Me voy. Quisiera que tuvieras algo a lo que recurrir mientras no estoy. Una idea loca, como todo lo que tiene que ver con lo que no se toca. No te echaré de menos, o puede que sí. Nunca sé demasiado bien qué es lo que hará que se me desencadenen las ganas de verte, de saber de ti; de la misma manera que tampoco sé demasiado bien cómo puede ser que pasen días, semanas, a veces incluso meses, en los que nada te traiga por aquí, a revolverte entre los recovecos más oscuros que tengo por dentro.
Me voy, como me he ido otras veces, sabiendo que uno nunca termina de irse del todo cuando cualquier cosa te lleva allí donde crees que el otro habita.

════════

• [EJERCICIO BREVE 1]
Reescribe el tramo del pasaje entre "Me voy, como" y "el otro habita.", ambos incluidos, y sustituye "otras veces" por "tantas veces".
• [EJERCICIO BREVE 2]
Según el pasaje, ¿qué le sucede a uno cuando cualquier cosa lo lleva allí donde cree que el otro habita?

• [DATOS]
════════

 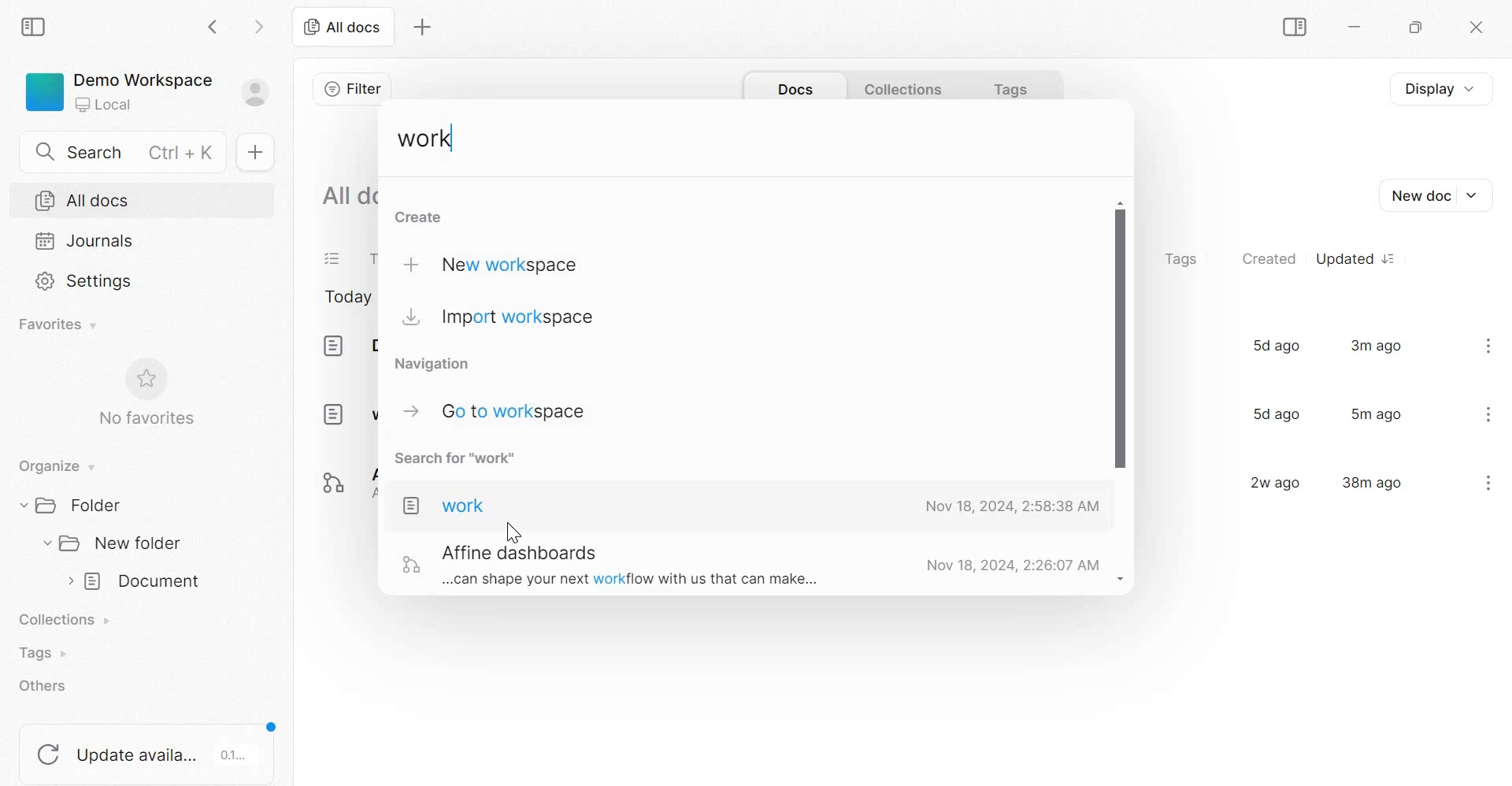 I want to click on Filter, so click(x=352, y=88).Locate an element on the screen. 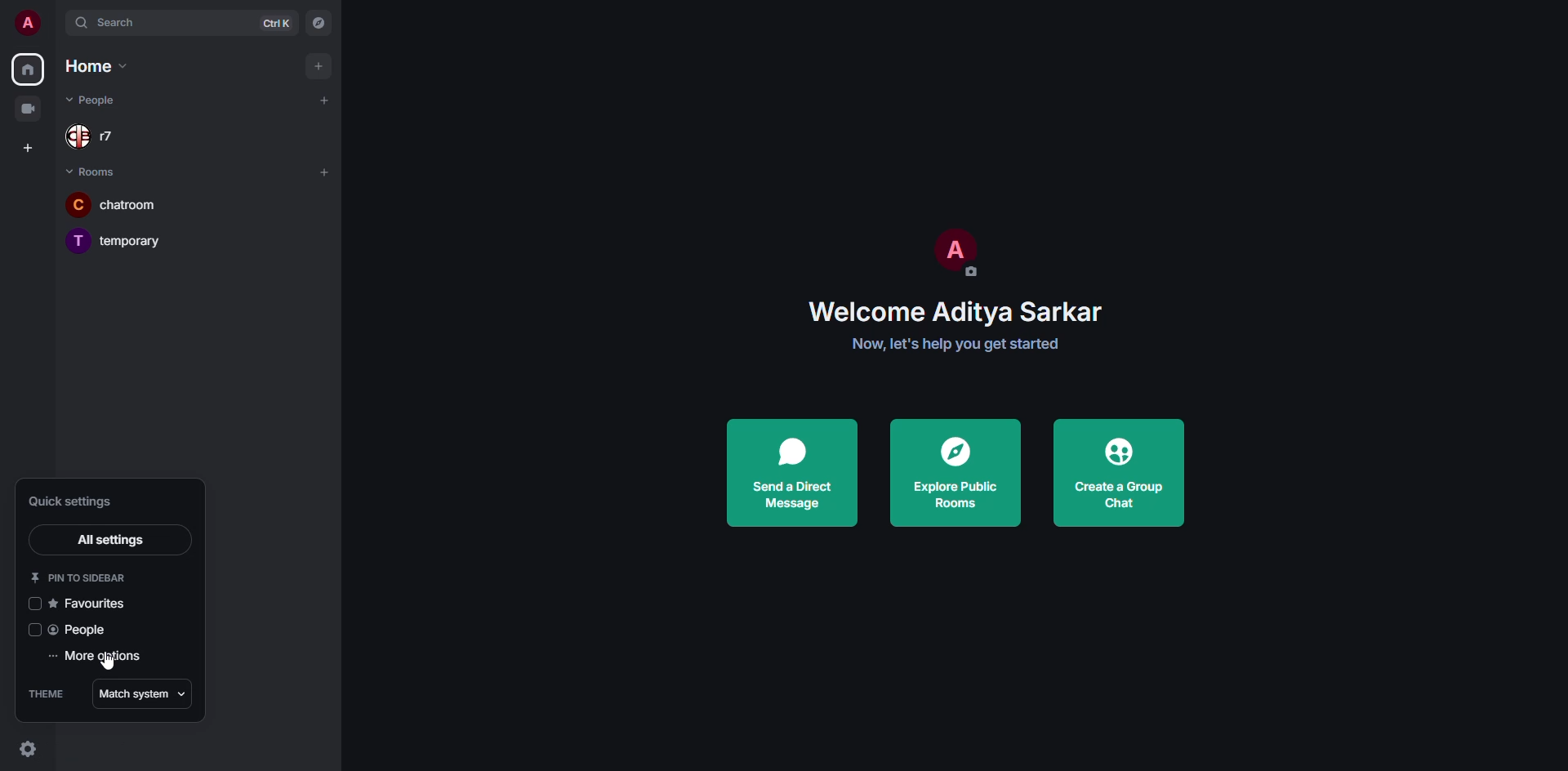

════════

• [SOLUCIÓN DESARROLLADA 1]
Me voy, como me he ido tantas veces, sabiendo que uno nunca termina de irse del todo cuando cualquier cosa te lleva allí donde crees que el otro habita.

• [SOLUCIÓN DESARROLLADA 2]
Nunca termina de irse del todo.